私が中小の現場でやってきたことは、生産の流れをつくるという儲かる工場経営の王道です。

特別なことではありません。

しかし、それまで、そうした仕組みがなく、属人的な頑張りで、なんとかやってきた現場にとっては、革新的なことでした。

 

多品種化が進み、価格も下落傾向にある中で、利益を獲得し続けるのに、従来の仕事のやり方では限界があると、現場は、特に若手は、感じていました。

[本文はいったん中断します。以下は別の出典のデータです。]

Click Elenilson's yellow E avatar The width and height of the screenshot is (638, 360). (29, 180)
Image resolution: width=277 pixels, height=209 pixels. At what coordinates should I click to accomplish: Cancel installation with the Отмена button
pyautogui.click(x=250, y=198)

現場の仕事を「つらい」と感じることが増えつつあったのです。

 

「仕事のやり方が変わりましたね。」

現場の若手にこのように声をかけられたときはうれしかったです。

変わることで、前進できることを実感してくれたからです。

こうした若手の多い現場は挑戦する姿勢を持ってくれます。

 

 

 

このような仕組みづくりでは、奇をてらった特別なことをやるわけではありません。

王道を行きます。

 

ただし、それまで、そうした仕組みがなく、属人的な頑張りで、なんとかやってきた現場にとって、この新たな仕組みは革新的なことです。

ですから、貴社事業のステージアップを考えるとき、まず「変えること」を念頭に置いてください。

 

結局、現場の構造改革をやることになります。

つまり、従来の仕事のやり方の延長線上に、最適解はないということです。

 

すでに行っていることを上手くやろうとするのか、全く新しいことをやるのか、両者ともに前向きの取り組みではありますが、取り組み方、得られる成果は全く違います。

前述した「違和感」の原因は、両者の差をを感じたことにありました。

弊社のご支援は後者です。

 

経営者の中には、前者で考えている方もいます。

そちらに関しては、貴社でやられた方が間違いがないですとご説明申し上げています。

 

なぜなら、「すでに行っていること」は、現場が一番知っているからです。

わざわざ、外部の力を導入しなくても成果は出ます。

 

しかし、貴社事業のステージアップを考えるとき、それは、新たなことへの挑戦です。

それであるなら、外部の力を活用して、時間をお金で買う、つまりノウハウへの投資は効果的です。

経営者は、すでに行っていることを上手くやろうとするのか、全く新しいことをやるのか、切り分けてモノづくり戦略を立てます。

 

弊社がご支援するのは、生産管理に基づいた「生産の流れ」をつくる仕組みづくりです。

付加価値額生産で成果を図ります。

つくった仕組みを回し始めるところまでご支援します。

そして、その仕組みを使って成果を出すのは貴社です。

 

ちなみに、「すでに行っていることを上手くやろうとする」、「全く新しいことをやる」との表現はドラッカーの言葉です。

ドラッカーは企業家精神を次のように説明しています。

「企業家精神とは、すでに行っていることをさらに上手に行うことではなく、まったく新しいことを行うことである。」

 

貴社事業のステージアップのために、全く新しいことをやるしくみをつくりませんか?